A review by aegagrus
Religio Medici by Thomas Browne

4.0

Religio Medici is an accessible yet weighty delight of early modern literature. Its author, Sir Thomas Browne, was a prominent English physician and polymath who lived between 1605 and 1682. In Browne's time, physicians and scientists were commonly seen as impious in their undue fascination with the natural world. Writing a kind of spiritual autobiography, Browne puts this notion to bed by showing himself to be a deeply faithful and sincere Christian, if also a somewhat unorthodox mind. 

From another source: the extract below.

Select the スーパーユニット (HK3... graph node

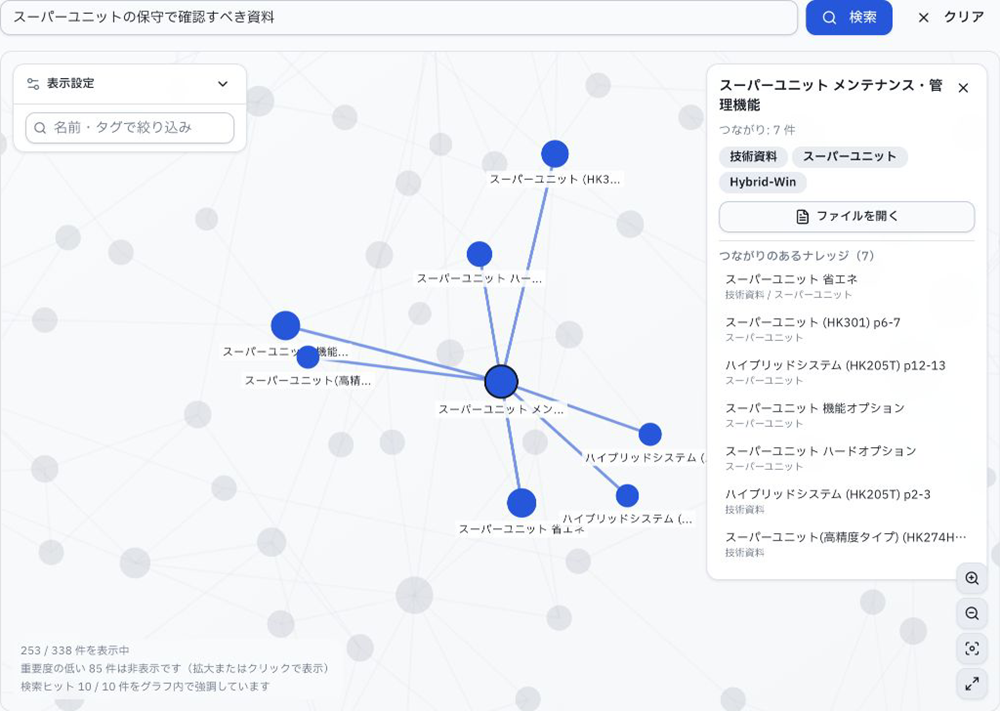click(555, 154)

In many ways, Browne was "ahead of his time". He expresses deep intellectual and spiritual humility, and a genuine respect for the religious customs of others, surpassing mere toleration and at moments anticipating later ideas such as "anonymous Christianity" (at one point, he even entertains the validity of knowledge first acquired through witchcraft, but later passed down between humans without inherent sinfulness). He writes with a real vulnerability; his humaneness and compassion are obvious. He explains how he encounters God in the majesty of the natural world -- in a manner more in keeping with traditional doctrine than Spinozan panentheism. His well-balanced spiritual system places great importance on mystery and necessary unknowns, while also valorizing reason, including the attempted application of reason to unsolvable questions as a necessary phase of spiritual development. This is a man who genuinely values Truth, and whose zeal for general (rather than private) edification lead him to deep study of the material world, without abandoning the mystical and the miraculous. Some of his more expressly theological musings are quite interesting, such as his take on the human being as a Microcosm of all creation (meaning that Annihilation is not an end but merely a contraction into the true essence of things; that death and rebirth form a continuous cycle; and that both parts of our amphibious nature (spirit and substance) are linked to those natures in all other humans). 

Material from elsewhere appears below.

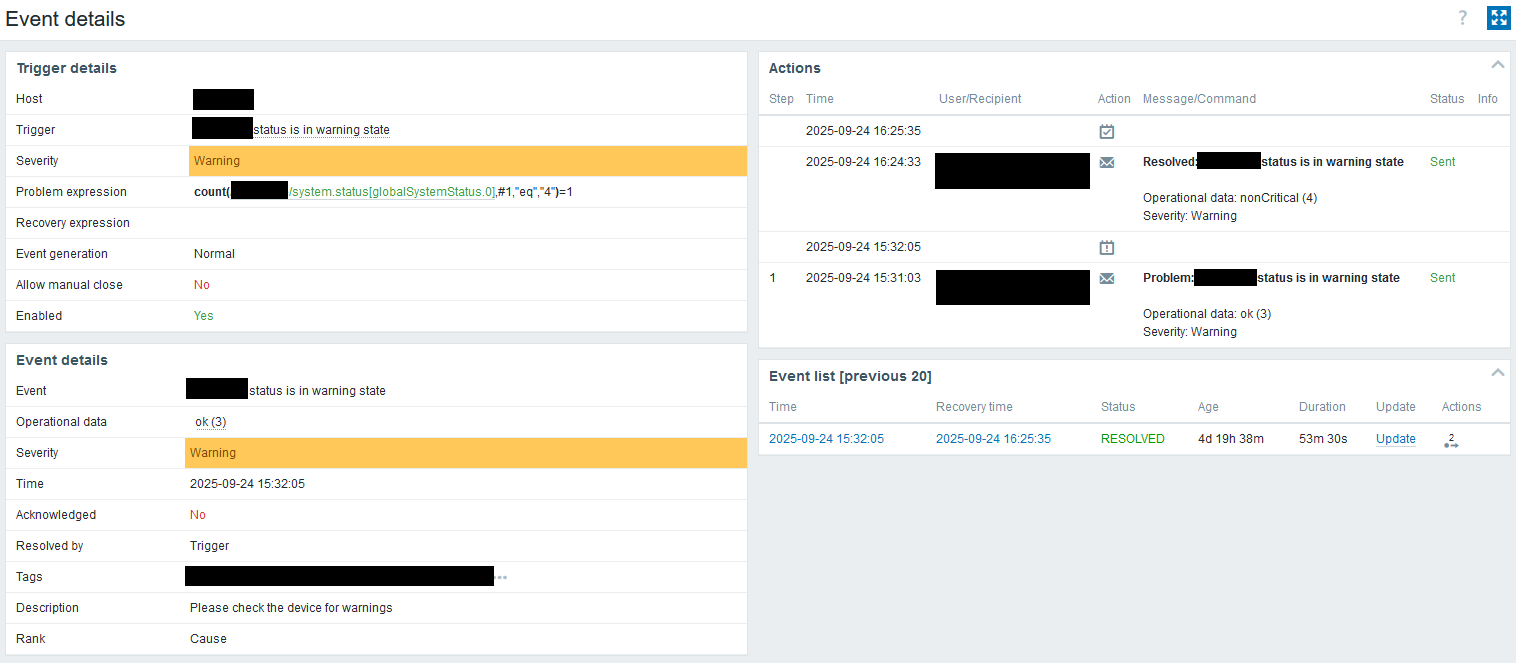The height and width of the screenshot is (663, 1516).
Task: Click the envelope icon for Resolved message
Action: click(1106, 162)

The great value of Browne's work is twofold: that it answers a common prejudice of his own time, and that it anticipates common perspectives of ours. In both these respects, the modern reader may not get as much out of this book. The attitudes in response to which it was written are mostly historical ones, and the novelty of some of Browne's public stances will be less evident. More damagingly, some of Browne's attention is inevitably drawn up in matters which will not interest most modern readers, such as dalliances with the apologetics of bodily resurrection, or will disquiet modern readers, such as Browne's often uncharitable attitude towards the uneducated masses. Still, Religio Medici is fairly short and, even if nothing else is gained, a stunning display of prose style.